What the task asks:
Go to the line below containing "Given: Disable Show differences" and print exactly from there through the line containing "Task: Collapse sidebar", both included. Print nothing else.

Stored items:
-- Opening Marker --
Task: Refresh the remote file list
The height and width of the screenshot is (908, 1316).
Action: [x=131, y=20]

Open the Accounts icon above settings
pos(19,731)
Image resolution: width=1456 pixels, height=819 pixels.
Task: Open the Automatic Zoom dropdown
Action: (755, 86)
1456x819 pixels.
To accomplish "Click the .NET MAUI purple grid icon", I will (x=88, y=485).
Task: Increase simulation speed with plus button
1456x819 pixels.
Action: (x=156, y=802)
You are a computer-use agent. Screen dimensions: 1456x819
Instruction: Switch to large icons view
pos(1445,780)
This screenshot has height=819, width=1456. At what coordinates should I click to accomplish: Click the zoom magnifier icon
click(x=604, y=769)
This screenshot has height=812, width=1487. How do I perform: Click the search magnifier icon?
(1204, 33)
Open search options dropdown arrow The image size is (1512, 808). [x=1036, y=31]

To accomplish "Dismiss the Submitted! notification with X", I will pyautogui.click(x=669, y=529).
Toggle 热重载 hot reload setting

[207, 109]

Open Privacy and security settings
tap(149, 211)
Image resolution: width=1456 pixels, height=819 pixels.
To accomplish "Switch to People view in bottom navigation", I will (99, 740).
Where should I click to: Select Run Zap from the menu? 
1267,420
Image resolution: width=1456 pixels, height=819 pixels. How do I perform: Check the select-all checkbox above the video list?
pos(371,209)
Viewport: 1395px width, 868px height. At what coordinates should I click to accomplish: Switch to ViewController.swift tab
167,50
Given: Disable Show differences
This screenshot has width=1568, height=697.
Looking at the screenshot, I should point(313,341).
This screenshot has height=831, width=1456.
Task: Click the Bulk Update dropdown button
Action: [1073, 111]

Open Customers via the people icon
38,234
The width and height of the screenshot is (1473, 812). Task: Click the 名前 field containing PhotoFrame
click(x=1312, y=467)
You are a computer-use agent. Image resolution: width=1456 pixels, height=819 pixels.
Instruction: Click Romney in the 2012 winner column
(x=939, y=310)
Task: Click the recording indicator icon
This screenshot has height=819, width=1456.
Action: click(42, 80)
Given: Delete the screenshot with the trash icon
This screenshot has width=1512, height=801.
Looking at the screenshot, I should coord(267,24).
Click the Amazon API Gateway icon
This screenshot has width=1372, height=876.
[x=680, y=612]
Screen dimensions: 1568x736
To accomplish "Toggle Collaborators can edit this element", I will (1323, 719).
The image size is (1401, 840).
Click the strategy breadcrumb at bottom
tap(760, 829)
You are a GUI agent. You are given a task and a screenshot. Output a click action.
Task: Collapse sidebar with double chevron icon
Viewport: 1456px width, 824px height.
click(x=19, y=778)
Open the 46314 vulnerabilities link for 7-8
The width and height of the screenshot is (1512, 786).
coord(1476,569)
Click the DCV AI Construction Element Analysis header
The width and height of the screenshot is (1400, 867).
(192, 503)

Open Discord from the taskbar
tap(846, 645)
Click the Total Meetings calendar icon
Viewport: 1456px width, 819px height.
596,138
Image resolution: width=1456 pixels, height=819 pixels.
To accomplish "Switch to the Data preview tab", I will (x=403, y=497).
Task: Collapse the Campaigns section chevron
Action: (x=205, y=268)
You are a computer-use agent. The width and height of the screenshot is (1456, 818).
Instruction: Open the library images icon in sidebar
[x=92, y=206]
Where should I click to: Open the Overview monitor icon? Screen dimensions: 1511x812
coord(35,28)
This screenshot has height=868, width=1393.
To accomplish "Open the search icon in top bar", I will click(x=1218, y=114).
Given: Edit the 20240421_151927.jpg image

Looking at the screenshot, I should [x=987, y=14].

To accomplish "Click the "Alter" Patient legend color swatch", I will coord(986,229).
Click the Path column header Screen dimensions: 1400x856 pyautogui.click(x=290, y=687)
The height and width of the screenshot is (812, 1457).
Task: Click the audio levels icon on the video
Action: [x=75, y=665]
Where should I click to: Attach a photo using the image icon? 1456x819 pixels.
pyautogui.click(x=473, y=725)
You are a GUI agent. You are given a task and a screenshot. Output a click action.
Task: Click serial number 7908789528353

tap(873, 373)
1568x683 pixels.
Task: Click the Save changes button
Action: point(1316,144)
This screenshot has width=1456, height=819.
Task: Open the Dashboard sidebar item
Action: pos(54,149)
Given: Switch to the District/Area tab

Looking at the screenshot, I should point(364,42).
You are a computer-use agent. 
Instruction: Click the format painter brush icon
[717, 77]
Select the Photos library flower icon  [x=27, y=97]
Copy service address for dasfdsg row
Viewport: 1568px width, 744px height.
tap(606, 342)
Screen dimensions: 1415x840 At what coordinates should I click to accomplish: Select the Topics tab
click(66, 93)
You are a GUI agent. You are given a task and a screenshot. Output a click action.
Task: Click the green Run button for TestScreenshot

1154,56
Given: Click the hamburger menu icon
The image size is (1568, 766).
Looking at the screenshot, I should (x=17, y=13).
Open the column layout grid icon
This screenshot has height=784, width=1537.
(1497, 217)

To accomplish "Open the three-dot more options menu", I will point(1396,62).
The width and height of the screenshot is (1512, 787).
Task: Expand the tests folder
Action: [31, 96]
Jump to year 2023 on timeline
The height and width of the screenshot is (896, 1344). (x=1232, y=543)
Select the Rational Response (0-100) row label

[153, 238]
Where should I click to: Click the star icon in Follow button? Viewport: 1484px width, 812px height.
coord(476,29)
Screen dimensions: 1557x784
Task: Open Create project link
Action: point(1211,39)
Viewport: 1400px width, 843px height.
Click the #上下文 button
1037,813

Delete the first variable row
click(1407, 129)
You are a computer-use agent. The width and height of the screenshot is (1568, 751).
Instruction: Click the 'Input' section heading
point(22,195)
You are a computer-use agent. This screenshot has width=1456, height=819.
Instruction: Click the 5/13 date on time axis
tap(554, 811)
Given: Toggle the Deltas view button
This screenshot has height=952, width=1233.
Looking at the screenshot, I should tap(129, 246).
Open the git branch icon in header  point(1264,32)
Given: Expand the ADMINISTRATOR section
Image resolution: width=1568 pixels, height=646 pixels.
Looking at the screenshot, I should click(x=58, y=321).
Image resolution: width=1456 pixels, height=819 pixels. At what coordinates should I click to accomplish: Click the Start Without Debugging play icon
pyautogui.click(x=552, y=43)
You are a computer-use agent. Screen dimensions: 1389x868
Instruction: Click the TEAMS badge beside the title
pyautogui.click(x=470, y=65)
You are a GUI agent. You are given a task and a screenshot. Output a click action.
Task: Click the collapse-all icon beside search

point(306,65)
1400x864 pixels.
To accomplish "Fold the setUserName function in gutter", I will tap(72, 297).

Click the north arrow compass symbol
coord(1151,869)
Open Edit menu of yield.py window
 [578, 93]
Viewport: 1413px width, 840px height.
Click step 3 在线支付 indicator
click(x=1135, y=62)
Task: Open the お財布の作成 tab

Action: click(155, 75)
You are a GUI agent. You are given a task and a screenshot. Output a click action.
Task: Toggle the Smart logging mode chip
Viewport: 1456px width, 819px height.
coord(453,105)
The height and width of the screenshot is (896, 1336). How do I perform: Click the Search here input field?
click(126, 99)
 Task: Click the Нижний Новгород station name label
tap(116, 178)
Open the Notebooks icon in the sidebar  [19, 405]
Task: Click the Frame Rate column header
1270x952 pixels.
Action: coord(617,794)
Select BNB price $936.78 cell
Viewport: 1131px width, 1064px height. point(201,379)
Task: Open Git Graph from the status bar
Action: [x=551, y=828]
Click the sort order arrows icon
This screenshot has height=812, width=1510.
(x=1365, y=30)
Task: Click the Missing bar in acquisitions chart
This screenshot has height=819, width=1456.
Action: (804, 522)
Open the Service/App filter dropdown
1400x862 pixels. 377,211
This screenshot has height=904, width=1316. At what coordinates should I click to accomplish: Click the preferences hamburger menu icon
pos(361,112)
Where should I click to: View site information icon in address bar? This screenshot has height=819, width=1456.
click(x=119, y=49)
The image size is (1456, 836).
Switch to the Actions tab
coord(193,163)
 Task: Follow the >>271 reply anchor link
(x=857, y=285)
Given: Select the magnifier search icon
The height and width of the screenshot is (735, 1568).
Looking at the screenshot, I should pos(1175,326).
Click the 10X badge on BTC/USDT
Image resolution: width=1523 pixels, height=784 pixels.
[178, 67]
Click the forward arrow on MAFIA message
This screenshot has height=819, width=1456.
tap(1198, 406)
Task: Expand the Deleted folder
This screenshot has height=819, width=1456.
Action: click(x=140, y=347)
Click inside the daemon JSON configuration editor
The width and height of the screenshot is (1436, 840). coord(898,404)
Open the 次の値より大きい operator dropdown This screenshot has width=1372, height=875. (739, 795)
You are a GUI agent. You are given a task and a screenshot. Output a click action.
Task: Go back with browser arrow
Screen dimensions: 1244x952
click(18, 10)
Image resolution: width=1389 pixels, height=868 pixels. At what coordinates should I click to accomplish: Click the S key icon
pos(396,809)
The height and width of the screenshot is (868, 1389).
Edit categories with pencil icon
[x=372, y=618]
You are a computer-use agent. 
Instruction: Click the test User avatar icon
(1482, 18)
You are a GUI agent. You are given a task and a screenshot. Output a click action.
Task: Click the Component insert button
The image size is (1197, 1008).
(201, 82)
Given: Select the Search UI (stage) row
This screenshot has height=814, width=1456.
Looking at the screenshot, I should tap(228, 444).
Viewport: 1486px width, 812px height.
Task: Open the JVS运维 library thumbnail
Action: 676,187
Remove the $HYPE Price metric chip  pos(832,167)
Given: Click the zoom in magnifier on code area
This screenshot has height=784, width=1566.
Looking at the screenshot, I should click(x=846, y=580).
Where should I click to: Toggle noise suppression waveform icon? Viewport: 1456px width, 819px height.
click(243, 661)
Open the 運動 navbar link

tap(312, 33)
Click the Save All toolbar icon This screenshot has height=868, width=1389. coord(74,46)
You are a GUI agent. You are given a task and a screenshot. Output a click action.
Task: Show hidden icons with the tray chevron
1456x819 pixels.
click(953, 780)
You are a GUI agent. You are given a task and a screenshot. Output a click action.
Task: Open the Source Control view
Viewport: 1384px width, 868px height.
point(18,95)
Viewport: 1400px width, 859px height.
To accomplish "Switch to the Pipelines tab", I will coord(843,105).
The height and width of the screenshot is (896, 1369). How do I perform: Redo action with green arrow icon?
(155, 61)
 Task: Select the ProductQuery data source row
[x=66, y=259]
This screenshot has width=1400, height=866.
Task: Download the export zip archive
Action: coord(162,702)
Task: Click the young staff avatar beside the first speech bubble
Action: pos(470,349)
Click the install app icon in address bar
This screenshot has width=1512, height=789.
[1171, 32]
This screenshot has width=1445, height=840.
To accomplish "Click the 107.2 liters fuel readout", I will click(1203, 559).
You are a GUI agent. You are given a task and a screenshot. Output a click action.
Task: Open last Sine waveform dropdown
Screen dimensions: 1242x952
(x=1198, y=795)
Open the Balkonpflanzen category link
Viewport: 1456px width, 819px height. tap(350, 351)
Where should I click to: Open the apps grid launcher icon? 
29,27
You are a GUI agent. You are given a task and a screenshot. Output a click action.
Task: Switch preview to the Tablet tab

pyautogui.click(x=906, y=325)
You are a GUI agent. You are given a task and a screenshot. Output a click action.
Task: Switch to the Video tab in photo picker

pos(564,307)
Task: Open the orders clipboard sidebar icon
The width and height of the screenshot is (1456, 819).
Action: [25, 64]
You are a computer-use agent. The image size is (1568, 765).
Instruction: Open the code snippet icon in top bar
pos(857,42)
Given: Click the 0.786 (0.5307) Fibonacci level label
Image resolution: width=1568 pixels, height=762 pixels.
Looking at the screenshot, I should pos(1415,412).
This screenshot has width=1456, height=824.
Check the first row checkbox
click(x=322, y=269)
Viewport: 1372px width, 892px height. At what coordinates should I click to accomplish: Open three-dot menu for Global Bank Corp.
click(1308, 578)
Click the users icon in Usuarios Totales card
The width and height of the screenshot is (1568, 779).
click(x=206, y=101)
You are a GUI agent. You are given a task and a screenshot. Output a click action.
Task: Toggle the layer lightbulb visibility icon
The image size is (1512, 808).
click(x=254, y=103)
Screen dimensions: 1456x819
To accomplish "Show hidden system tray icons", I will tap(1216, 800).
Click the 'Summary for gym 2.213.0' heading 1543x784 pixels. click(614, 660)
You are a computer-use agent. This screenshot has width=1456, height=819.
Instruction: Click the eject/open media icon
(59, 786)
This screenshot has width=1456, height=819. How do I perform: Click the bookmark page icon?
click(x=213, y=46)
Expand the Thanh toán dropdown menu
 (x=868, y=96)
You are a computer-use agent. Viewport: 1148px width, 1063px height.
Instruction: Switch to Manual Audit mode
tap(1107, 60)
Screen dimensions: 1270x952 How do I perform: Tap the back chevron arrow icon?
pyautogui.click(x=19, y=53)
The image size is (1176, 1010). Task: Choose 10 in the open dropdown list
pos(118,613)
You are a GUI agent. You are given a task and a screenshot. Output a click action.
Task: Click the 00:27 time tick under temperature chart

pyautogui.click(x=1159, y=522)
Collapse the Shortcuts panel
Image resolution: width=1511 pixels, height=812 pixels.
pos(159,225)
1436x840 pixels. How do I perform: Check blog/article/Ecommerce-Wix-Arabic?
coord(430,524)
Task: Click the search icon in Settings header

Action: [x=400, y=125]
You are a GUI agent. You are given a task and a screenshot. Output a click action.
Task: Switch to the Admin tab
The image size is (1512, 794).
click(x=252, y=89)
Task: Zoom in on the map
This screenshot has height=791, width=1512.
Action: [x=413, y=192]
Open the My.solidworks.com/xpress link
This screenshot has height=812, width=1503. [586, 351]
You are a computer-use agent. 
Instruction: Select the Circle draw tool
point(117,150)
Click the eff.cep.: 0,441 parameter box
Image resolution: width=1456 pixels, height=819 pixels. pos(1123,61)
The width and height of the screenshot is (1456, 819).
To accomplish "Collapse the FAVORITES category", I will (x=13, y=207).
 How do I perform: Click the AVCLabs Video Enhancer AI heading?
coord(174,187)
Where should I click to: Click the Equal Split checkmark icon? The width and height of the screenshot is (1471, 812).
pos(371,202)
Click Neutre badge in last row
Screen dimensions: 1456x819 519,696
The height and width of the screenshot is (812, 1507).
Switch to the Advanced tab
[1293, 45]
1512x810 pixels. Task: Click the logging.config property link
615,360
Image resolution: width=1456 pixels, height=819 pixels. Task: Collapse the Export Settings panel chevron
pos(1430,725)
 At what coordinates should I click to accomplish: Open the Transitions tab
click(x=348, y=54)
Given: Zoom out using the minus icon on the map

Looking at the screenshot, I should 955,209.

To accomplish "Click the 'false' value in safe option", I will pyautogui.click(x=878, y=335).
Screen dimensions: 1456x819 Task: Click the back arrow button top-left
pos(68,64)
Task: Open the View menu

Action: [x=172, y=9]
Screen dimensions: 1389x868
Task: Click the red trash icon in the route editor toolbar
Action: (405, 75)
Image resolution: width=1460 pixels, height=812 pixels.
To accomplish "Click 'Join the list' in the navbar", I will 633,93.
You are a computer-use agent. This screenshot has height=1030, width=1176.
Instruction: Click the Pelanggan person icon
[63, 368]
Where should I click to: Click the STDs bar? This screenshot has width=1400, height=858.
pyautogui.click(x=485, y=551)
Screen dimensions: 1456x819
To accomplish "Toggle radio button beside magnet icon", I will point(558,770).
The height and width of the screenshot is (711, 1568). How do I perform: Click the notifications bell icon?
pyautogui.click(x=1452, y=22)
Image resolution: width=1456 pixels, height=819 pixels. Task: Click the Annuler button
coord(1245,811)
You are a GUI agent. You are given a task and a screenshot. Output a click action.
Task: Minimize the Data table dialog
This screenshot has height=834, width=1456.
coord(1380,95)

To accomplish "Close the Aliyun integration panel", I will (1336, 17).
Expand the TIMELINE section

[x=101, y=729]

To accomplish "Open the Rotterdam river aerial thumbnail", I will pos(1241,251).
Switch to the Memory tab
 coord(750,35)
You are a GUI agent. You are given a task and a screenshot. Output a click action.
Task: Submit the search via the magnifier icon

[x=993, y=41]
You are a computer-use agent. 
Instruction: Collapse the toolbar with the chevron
-- Closing Marker --
Reply to the task:
Given: Disable Show differences
This screenshot has width=1568, height=697.
Looking at the screenshot, I should point(313,341).
This screenshot has height=831, width=1456.
Task: Click the Bulk Update dropdown button
Action: [1073, 111]

Open Customers via the people icon
38,234
The width and height of the screenshot is (1473, 812). Task: Click the 名前 field containing PhotoFrame
click(x=1312, y=467)
You are a computer-use agent. Image resolution: width=1456 pixels, height=819 pixels.
Instruction: Click Romney in the 2012 winner column
(x=939, y=310)
Task: Click the recording indicator icon
This screenshot has height=819, width=1456.
Action: click(42, 80)
Given: Delete the screenshot with the trash icon
This screenshot has width=1512, height=801.
Looking at the screenshot, I should coord(267,24).
Click the Amazon API Gateway icon
This screenshot has width=1372, height=876.
[x=680, y=612]
Screen dimensions: 1568x736
To accomplish "Toggle Collaborators can edit this element", I will (1323, 719).
The image size is (1401, 840).
Click the strategy breadcrumb at bottom
tap(760, 829)
You are a GUI agent. You are given a task and a screenshot. Output a click action.
Task: Collapse sidebar with double chevron icon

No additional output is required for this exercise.